Quizá uno de los aprendizajes más interesantes que nos ha proporcionado Ursula Le Guin es el hecho de que la profundidad de sus ideas y la belleza de su manufactura literaria provienen de una experiencia del mundo bastante asequible, humilde en la mejor acepción de la palabra: cercano a la tierra, al humus. Tanto sus brillantes disquisiciones políticas como sus metáforas, sintéticas y precisas, tienen origen en la curiosidad, el humor y la ligereza propias de quien se regocija en las alegrías del mundo natural y, muchas veces, del doméstico: en el territorio de la infancia, de la crianza, el llamado mundo de las mujeres, a veces en compañía de cierta clase de hombres, serenos, atemperados (quizá un reflejo de su matrimonio con Charles Le Guin). “No quiero lo que tienen los hombres. Me alegra dejar que hagan su trabajo y hablen. Pero no quiero ni permitiré que digan o piensen que el suyo es el único trabajo o discurso adecuado para la humanidad. Que no nos quiten nuestro trabajo, nuestras palabras. Si pueden, si quieren, que trabajen con nosotras y hablen con nosotras.”

Cuando escribió La mano izquierda de la oscuridad, quizá Ursula Le Guin no había desarrollado una postura feminista con la profundidad y lucidez académica o activista de autoras de ciencia ficción feminista como Joanna Russ, y sin embargo la asombrosa sociedad ambisexual que imaginó colocó sorpresivamente a la cuestión del género en otro nivel de la conversación cultural. Las colegas de su tiempo le lanzaron feroces críticas (que no fue lo suficientemente arriesgada, que su lenguaje y su neutralidad aún eran las del llamado “masculino universal”), a lo que respondió que bueno, sí, ella era una ama de casa burguesa, después de todo. Pero no se quedó en el refunfuño: Ursula Le Guin volvió sobre sus pasos no para reescribir su obra, sino para escuchar con atención lo que su propia mirada había ignorado por haber estado sumergida en la cultura patriarcal y para complejizar sus mundos ficticios a partir de ahí. En el documental que Arwen Curry hizo sobre su vida y obra, Worlds of Ursula K. Le Guin, la autora reconoce: “Lo que había estado haciendo como escritora era ser una mujer que fingía pensar como un hombre... Tuve que repensar todo mi enfoque para escribir ficción... era importante pensar en el privilegio, el poder y la dominación, en términos de género, algo que la ciencia ficción y la fantasía no habían hecho [...] Todo lo que cambié fue el punto de vista. De repente estamos viendo Terramar [una de sus series más conocidas] desde el punto de vista de quienes no tienen poder”.

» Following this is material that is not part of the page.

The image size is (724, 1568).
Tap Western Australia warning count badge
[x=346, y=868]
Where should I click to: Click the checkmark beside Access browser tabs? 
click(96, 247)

Este cambio de perspectiva la hizo más consciente de la discriminación que sufrían, ya no digamos la literatura de subgénero, sino también la escritura de las mujeres y la que estaba destinada a las audiencias más jóvenes. Porque, en este afán de colocar su obra donde merece, de no restarle importancia y “prestigio”, poco se menciona que la originalidad y profundidad de sus obras más relevantes muy probablemente se deban a la práctica irrenunciable de la fantasía, desde la saga de Terramar hasta los cuentos infantiles más sencillos, pasando por las reflexiones en torno a cómo la modernidad rechaza tanto la imaginación pese a que es la forma más antigua, más verdadera y perdurable de la ficción. Es en la fantasía donde la espiritualidad taoísta de Ursula Le Guin, que recorre toda su obra como un caudaloso río subterráneo, está más presente. En ella, como describe David Naimon en Conversaciones sobre la escritura (el libro que hicieron juntos para Tin House, una editorial pequeña, independiente), “lo real y lo imaginado eran inseparables, era una escritora con los pies bien puestos en la tierra cuya imaginación se ramificaba hasta el cielo. Sin embargo, cuanto más aprendía sobre la forma en que Ursula estaba en el mundo fuera de sus libros, más me parecía que era lo invisible, lo imaginario dentro de ellos, lo que animaba lo real, y no al revés. Incluso lo aparentemente mundano de las cosas —la gramática, la sintaxis, la estructura de la oración— están animados por algo invisible, me atrevo a decir mágico, detrás y más allá de ellos [...] y cada uno podría ser un bloque de construcción, un gesto concreto, para bien o para mal, hacia un mundo futuro imaginado”.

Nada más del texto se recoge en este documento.